## SELECTED TEXT
★ ★ ★ ★ ★
Input generation process: Feature vectors are retrieved by hashing grid vertex coordinates around a location, linearly interpolated, and combined with view direction to form the network input.

Additionally, the viewing direction of the camera is provided as a supplementary input. Thus, the final input to the network consists of the spatial position and viewing direction, while the output includes the volume density and radiance (color) of each pixel.


3. 3D Reconstruction

3.1 Data Acquisition

In this study, data were collected using a monocular camera after placing the same anchor, shown in Figure 5, in both underwater and terrestrial environments. The anchor measures 51 cm in width and 68 cm in height. Underwater data were acquired using a remotely operated underwater vehicle (ROV) in coastal waters near Korea Maritime & Ocean University. Figure 6 (Top) shows the area where the underwater data were collected, and Figure 6 (Bottom) presents a photograph of the actual sea site. Terrestrial data were collected indoors under controlled conditions.
★ ★ ★ ★ ★
## DATASET EXTRACT
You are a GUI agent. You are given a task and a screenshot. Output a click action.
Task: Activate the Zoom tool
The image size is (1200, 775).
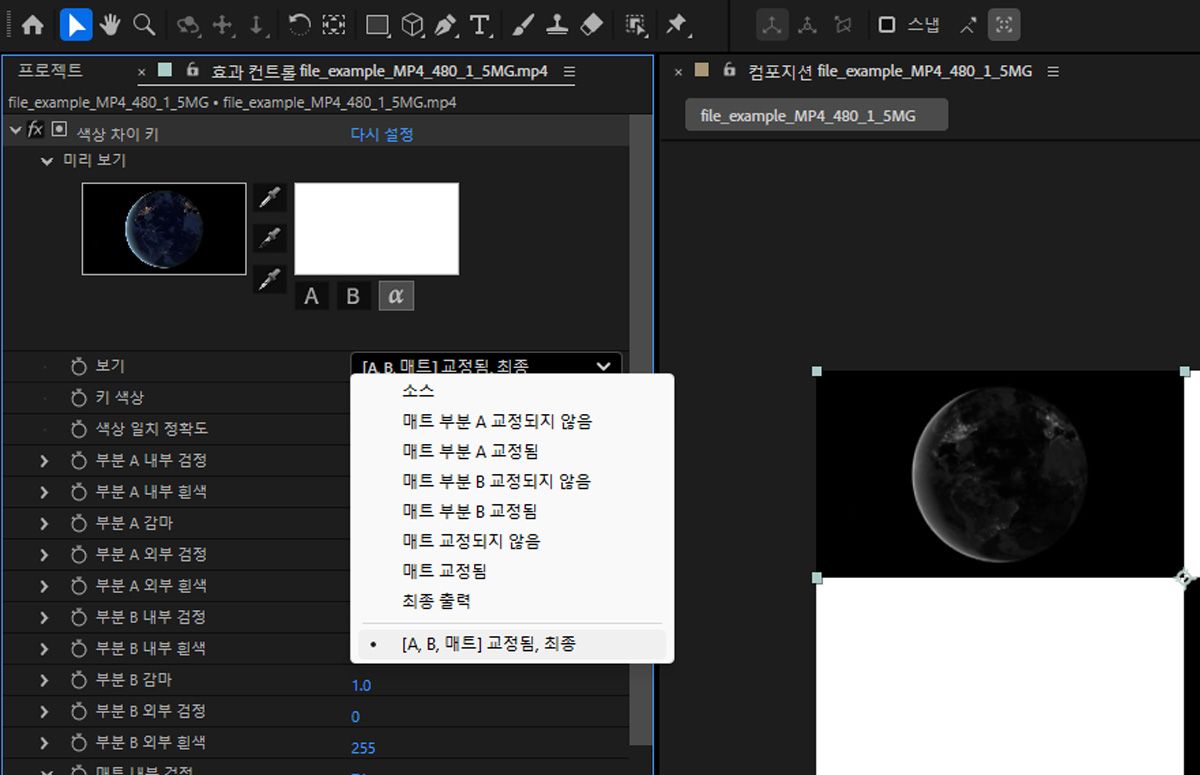tap(143, 25)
★ ★ ★ ★ ★
## INSTRUCTIONS FOR THE TASK
In the 3D reconstruction text, what are the width and height of the anchor?

## WRITTEN REPLY
51 cm wide and 68 cm high.